Stephen Bruton said that he was especially impressed with the casting. "I always saw Bad and Tommy as being one guy trapped in failure and one guy trapped in success – and neither one can exist without the other, and that's the rub. You can see that there's deep admiration for each other and you see the paradoxes between them. And golly, this guy they cast can sing.”

Rounding out the main cast is producer Robert Duvall, well known as an Oscar®-winning actor, taking on the role of Wayne Kramer, Bad's bar-owning friend, who helps him turn his life around when push comes to shove. "Wayne is the kind of friend who kicks your butt when he has to,” says Duvall of the character.

Adds Scott Cooper: "Robert Duvall as Wayne Kramer is the story's moral compass. He's the one who is there for Bad through his trials and tribulations, who is there for him when no one else would be. Duvall plays that beautifully. In my opinion, he's one of America's greatest screen actors. Every take with him is so rich and so different. He's a virtuoso.”

Also appearing in the film is lauded Texas and New Mexico based singer/songwriter Ryan Bingham, of Ryan Bingham & The Dead Horses, who plays Tony, leader of the back-up band that plays with Bad Blake at a bowling alley, and also wrote the song "The Weary Kind,” written by Bad Blake in the film and performed live by Tommy Sweet.

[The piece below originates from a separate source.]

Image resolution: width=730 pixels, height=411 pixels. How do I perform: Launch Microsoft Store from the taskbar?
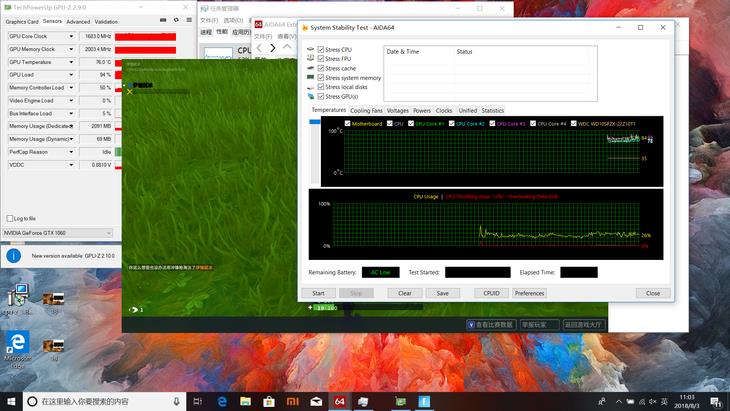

Bingham was drawn to CRAZY HEART's authentic portrayal of life on the road. "There's an awful lot of guys just like this out there, playing amazing songs in roadhouse bars,” he says. "It's a dislocated life – it's great in some ways and it's kind of romantic and at the same time it can be hard and nasty and mean. It's always pushing and pulling on your soul. It can eat you up and spit you out and sometimes it can welcome you at the same time. The film gets to a lot of that.”

He also couldn't resist the company. "When you're offered the chance to sit around writing songs with T Bone Burnett and Stephen Bruton and then to sit on the set with Jeff Bridges and Robert Duvall it pretty much blows you away,” he sums up. "It turned out that everyone was really nice and it was a real, good time.”